15 January 2009

Manly Beach Drift 'wood' - January

A monthly summary of what has washed onto the shore or beach through the winds, tides, waves or human action. Marine debris, flora and fauna, dead or alive:

Each day washes another type of jelly fish up, today bluebottles, yesterday a mysterious 2 cm 'button' with a dark blue short fringe. The entire beach filled with them. The day before, transluscent blobs. Heating up the ocean, turning it into an acid brew and eradicating the predators of jellyfish (Sunfish, turtle etc) will produce an ever denser 'bloom' of more or less stinging jellies to wade and 'swim' in.

Many different types of kelp in beautiful shapes. A living hermit crab (Pagurus sinuatus) walking about in a big shell. One cuttlefish whole and the other with arms and tentacles cut off, cooking on the sand. 'Cheap bait'? Desperate fishing people swish nets of stinking fishheads on the sand, maybe to attract sharks? An abundance of fishing junk all along, reels, nylon etc.

At the pipes of sub-urban eutrophication lingers a mysterious smell. Intertidal critters do their best to coat the pipe. Terns love the safety of the tall signs. Real driftwood, washed in by the king tide.

The human contribution: Smoking all over the beach, toxic butts in the surf. Large groups of young people all with unprotected heads in the water and on the beach. Their coaches and carers are well covered from uv radiation.
On the sand and in the surf, the smell and sound of petrol racing. Roaring, smelly boats in 'operational areas', getting close to bodies in the surf. Buggies racing along the sand, without an apparent urgency for speed. One day it will be termed an 'accident'.
Commercial speed boats spin right into the Cabbage Tree Bay Aquatic Reserve, depriving the marine fauna of a safe habitat. Swimmers and divers are in great danger form aquatic 'wheelies'. The airspace also has more frequent hovering of helicopters, private and commercial 'joy flights'.

On the litter front, the usual 'one mouthful' wrappers and containers, many balloons, gift wrapping and other marine debris on the shore line.

Denise Ellis Kelly pointed out how a speeding motor had killed a Little Penguin.
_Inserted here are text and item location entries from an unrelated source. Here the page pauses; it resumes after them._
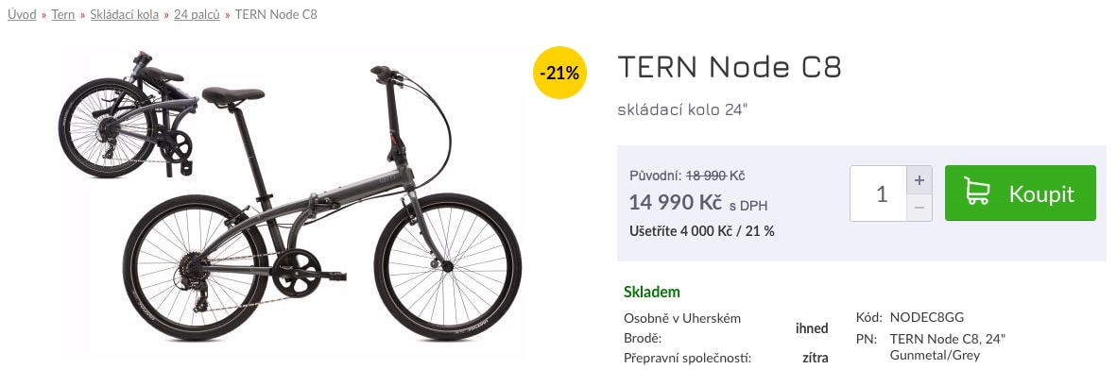Click the Ušetříte 4 000 Kč savings text
This screenshot has height=386, width=1117.
pos(701,230)
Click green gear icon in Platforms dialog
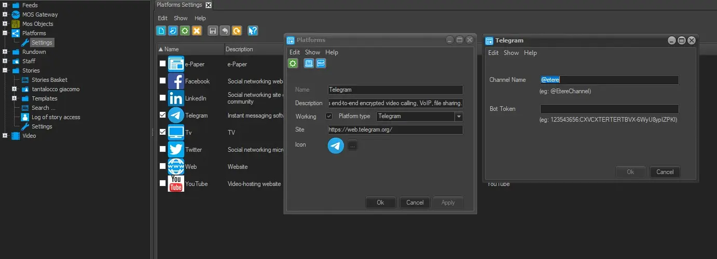 pyautogui.click(x=293, y=63)

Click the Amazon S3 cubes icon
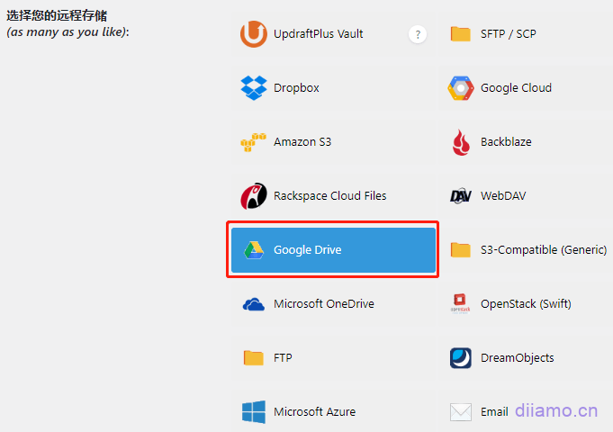pyautogui.click(x=253, y=142)
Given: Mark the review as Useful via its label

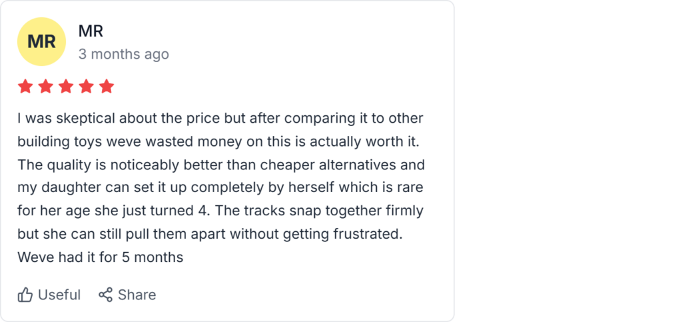Looking at the screenshot, I should 59,295.
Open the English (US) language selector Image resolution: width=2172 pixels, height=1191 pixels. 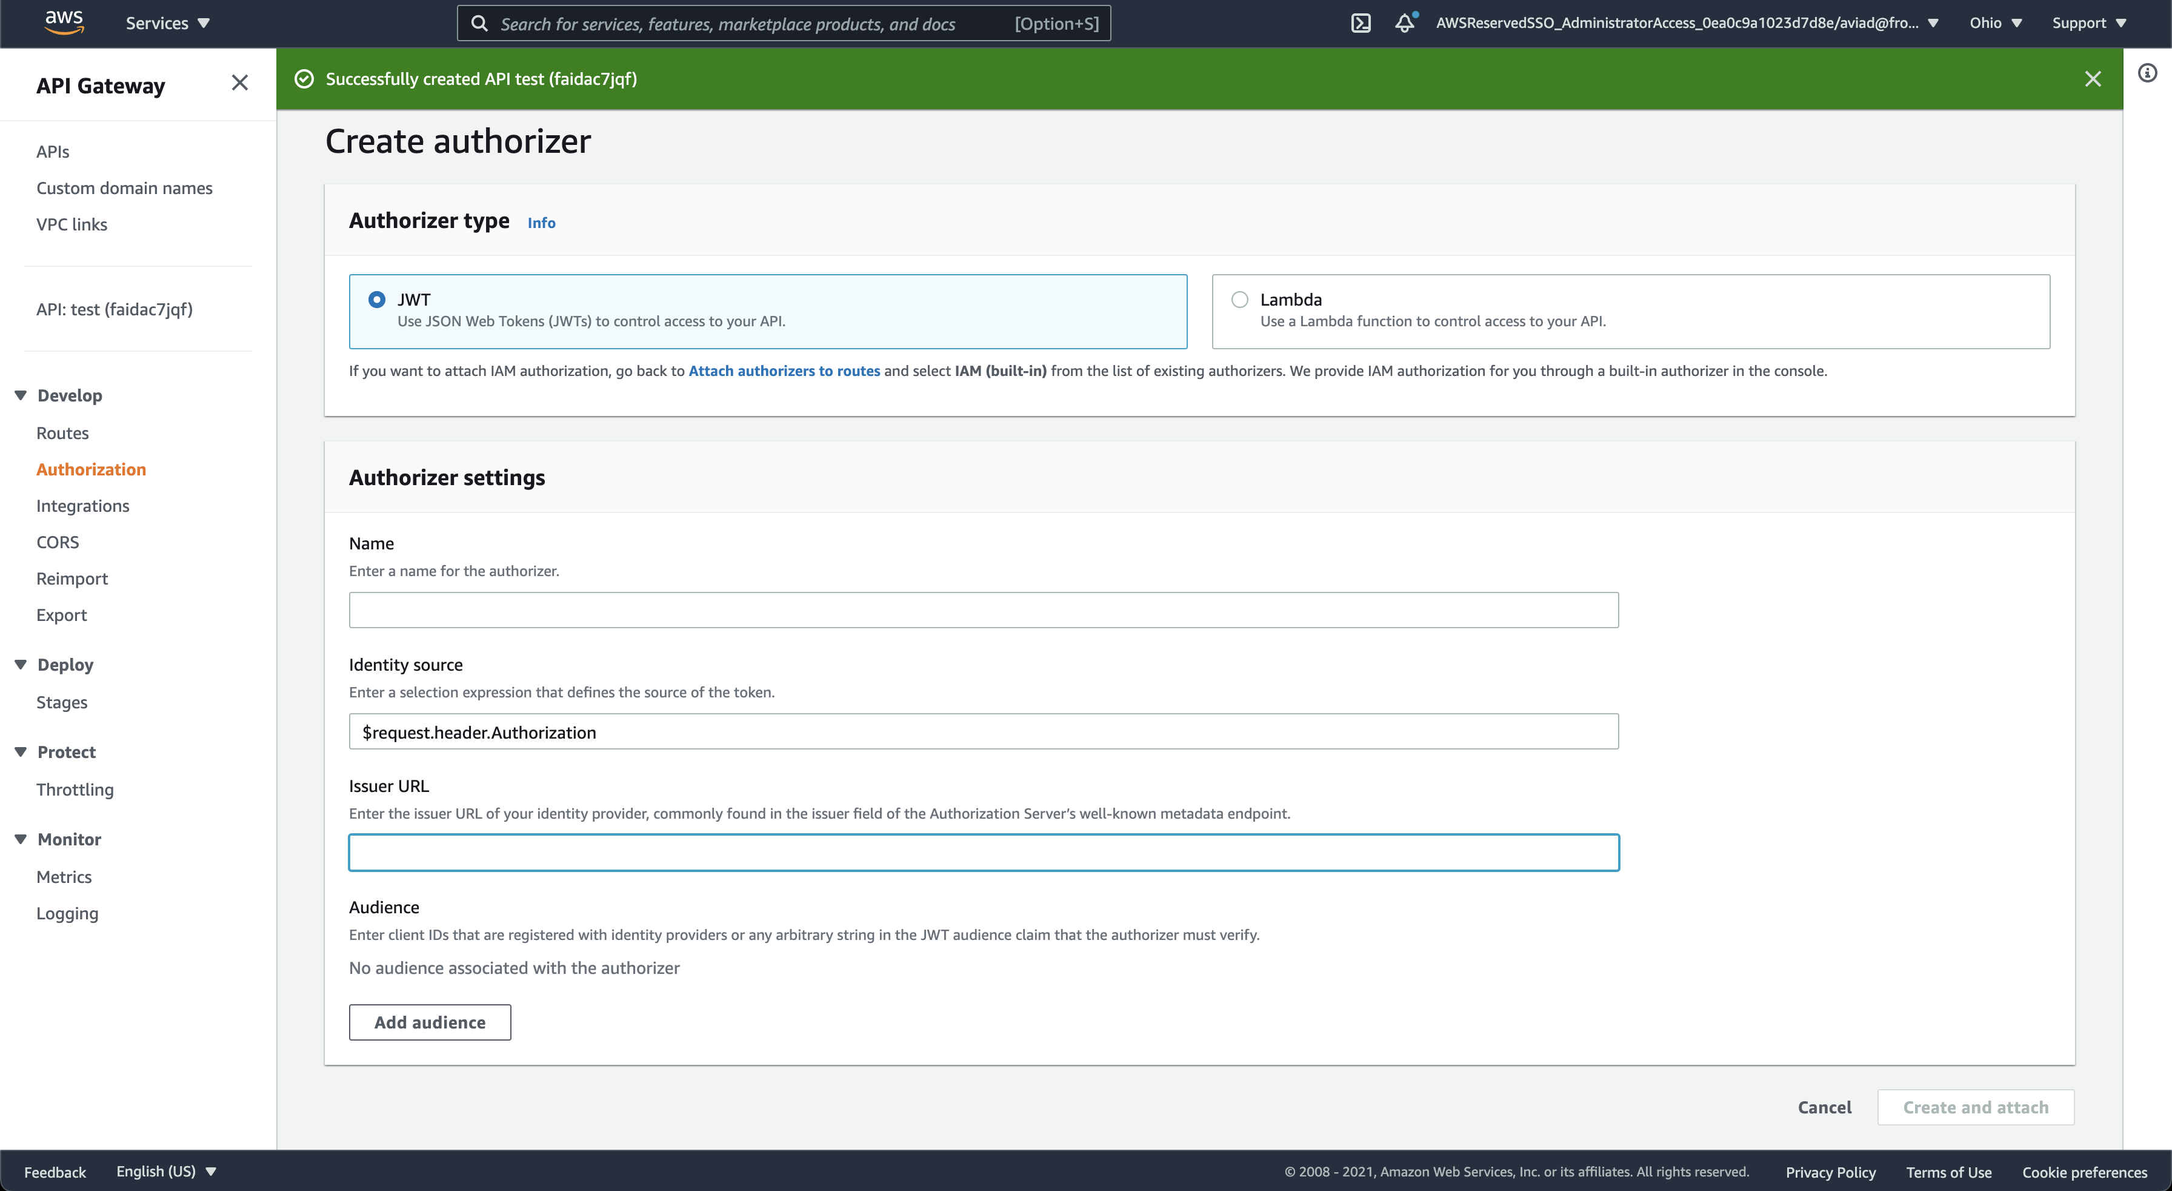click(165, 1171)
She also mentioned how the shark net tangled and drowned a dolphin at xmas. (Manly Daily, 140109, p. 22) This is probably just the visible 'tip of an iceberg'. The motor boat and living body interface is as deadly and polluting as terestial traffic. Ban, reduce and lower speed. Motorised lifesavers' high speed is only warranted if life is in danger.

Aerial plastic tangle in the form of kites, string and balloons are left in the tall pines for animals to get entangled in.

The extreme light pollution along the beach from North Steyne Club to Queenscliff pool is an “ecological trap” for wildlife and a blinding nuisance for people. One light bellows out CO2 pollution during the day as well. What a waste.

150109 Image 2 & 4 :Penguin art exhibition by children in the Manly Library. "Boats can hurt penguins. Slow down!"

A moray eel washed up, strangled by fishing line right behind the neck. Another inhabitat of the Cabbage Bay Marine Reserve reef became victim of fishing by-kill.
More Crested Terns (Sterna bergii) indicating heat to come.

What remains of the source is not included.